Recently modeling, analysis and control of networked control systems (NCSs) has emerged as a topic of significant interest to the control community (e.g., see [4]-[7]). The defining feature of any NCS is that information (reference input, plant output, control input) is exchanged using a digital bandlimited serial communication channel among control system components (sensors, controller, actuators). The communication channel is typically shared by other feedback control loops. The insertion of a communication network in the feedback control loop makes the analysis and design of an NCS more challenging. Conventional control theory with many ideal assumptions, such as synchronized control and non-delayed sensing and actuation, must be reevaluated to allow the integration of the limitations on communication capabilities within the control design framework. Issues such as network-induced delays, data losses and signal quantization represent some of the more common problems that have to be dealt in this context, and that have motivated significant research work in this area. In the context of chemical process applications, these issues may vary in their levels of significance depending on the process time-scale and the typical rates used for data transmission. For example, communication delays are not a significant concern for most chemical processes due to slow process dynamics. However, for fast-acting control loops, such as local regulatory control involving flows or gas pressure, these delays can degrade closed-loop performance and even lead to instability. Also, depending on the number of bits implemented by industrial networks to represent data, quantization effects may be important. A critical issue, however, that must always be considered in the design of any networked process control system is its robustness with respect to failure situations. By network failure, we mean a total breakdown in the communication between the control system components as a result of, for example, some physical malfunction in the networking devices or severe overloading of the network resources that causes a network shut down.

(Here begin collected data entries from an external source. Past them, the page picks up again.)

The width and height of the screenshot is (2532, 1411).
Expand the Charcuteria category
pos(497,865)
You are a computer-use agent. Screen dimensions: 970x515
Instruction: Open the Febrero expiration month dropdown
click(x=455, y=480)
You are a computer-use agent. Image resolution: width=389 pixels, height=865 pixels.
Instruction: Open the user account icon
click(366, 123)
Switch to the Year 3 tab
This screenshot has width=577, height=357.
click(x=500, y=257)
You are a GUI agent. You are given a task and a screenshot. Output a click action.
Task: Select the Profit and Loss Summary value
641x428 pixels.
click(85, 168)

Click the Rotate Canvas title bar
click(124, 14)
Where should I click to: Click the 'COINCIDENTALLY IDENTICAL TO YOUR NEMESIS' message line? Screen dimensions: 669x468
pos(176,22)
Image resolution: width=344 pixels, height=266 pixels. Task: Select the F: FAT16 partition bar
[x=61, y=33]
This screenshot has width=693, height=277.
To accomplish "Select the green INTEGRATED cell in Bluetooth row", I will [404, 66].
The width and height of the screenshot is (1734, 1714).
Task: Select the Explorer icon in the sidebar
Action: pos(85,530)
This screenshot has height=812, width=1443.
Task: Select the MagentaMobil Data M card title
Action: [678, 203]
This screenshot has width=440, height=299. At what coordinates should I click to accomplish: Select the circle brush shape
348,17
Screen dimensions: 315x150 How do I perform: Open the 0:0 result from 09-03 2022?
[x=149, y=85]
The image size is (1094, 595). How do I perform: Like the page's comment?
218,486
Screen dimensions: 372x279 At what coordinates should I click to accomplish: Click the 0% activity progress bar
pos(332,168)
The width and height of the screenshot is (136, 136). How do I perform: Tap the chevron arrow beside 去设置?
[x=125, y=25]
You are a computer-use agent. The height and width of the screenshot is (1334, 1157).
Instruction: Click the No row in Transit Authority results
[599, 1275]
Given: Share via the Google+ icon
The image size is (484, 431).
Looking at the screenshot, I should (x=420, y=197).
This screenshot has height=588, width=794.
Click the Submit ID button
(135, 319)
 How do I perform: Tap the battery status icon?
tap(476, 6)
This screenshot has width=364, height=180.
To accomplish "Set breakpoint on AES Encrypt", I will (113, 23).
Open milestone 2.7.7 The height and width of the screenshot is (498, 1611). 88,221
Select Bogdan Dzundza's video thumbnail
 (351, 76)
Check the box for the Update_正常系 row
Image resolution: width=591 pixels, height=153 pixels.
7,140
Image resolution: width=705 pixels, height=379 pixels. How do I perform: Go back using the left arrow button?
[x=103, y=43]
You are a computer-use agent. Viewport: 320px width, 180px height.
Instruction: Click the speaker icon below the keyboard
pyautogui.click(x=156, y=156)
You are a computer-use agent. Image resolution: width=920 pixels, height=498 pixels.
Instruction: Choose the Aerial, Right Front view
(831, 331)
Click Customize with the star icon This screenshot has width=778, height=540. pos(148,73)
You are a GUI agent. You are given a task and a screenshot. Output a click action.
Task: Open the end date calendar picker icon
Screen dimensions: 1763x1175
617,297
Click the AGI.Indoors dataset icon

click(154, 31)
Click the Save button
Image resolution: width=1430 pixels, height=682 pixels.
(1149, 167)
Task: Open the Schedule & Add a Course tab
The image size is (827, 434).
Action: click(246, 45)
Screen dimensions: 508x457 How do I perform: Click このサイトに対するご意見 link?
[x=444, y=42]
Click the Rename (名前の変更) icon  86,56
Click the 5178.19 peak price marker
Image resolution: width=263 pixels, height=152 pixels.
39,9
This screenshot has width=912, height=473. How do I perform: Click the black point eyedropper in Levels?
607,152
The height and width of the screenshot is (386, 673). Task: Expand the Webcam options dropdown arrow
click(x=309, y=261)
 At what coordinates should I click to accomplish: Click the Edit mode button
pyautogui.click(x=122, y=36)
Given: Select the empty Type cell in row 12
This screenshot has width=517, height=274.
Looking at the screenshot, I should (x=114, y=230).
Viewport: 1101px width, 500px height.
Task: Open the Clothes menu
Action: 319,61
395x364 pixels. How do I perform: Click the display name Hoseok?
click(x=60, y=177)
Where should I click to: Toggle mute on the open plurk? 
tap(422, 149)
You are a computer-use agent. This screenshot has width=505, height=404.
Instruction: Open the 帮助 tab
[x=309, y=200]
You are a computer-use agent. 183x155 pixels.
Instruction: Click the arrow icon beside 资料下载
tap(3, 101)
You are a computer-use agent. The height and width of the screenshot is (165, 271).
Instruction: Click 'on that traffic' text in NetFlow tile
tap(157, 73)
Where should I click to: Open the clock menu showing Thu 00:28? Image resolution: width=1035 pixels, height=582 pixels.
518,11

The immediate result of complete network failure is the loss of all the associated sensor and actuator signals, which in effect switches the plant from a closed-loop to an open-loop mode of operation. For stable plants this may lead to performance degradation only, while for unstable plants it may lead to instabilities. Note that packet losses, which are inevitable in any well-functioning network, lead also to data losses. However, such losses typically occur intermittently and do not cause a breakdown in communication. The losses resulting from network failure, on the other hand, are more prolonged and sustained over time. Also, unlike the problems of sensor or controller failure in the classical (hardwired) control architecture, where the failure effects maybe confined to a specific control loop, the effects of network failure are typically more severe in the sense that they cause a breakdown in the sensor-controller-actuator communication for multiple loops simultaneously. Depending on the extent to which network architecture is centralized, thousands of sensors and actuators could be connected through the same network and thus suffer the consequences of plant-wide communication failure.

While the designer could try to minimize failure prospects by adopting a decentralized network architecture (e.g., [4]) or selecting efficient communication protocols, there is a need for a systematic, quantitative assessment of the fundamental limitations imposed by network failure on the ability to maintain the desired control objectives in the NCS. An assessment of the robustness of a given NCS, in terms of the duration and frequency of the failure events it can tolerate, is important for a number of reasons. One is the fact that this analysis allows designers to identify the fault-tolerance limits of a given NCS and thus helps determine a priori whether the desired control objectives can be met with a certain kind of network. Another important motivation to analyze network failure is the fact that this analysis can be helpful in situations where the introduction of failure events is desirable in some sense. For example, considerations such as minimizing communication costs and/or maximizing the service life of the network may motivate the designers and operators to suspend the communication purposefully from time to time. Knowledge of how prolonged and how frequent these suspensions, or "failures", can be without losing the desired control objectives is critical in this case. A fundamental tradeoff always exists between bandwidth limitations, which favor reduced communication of measurements, and optimum control performance, which favors increased communication of measurements (e.g., [1]). The analysis of network failure helps elucidate how to balance this tradeoff.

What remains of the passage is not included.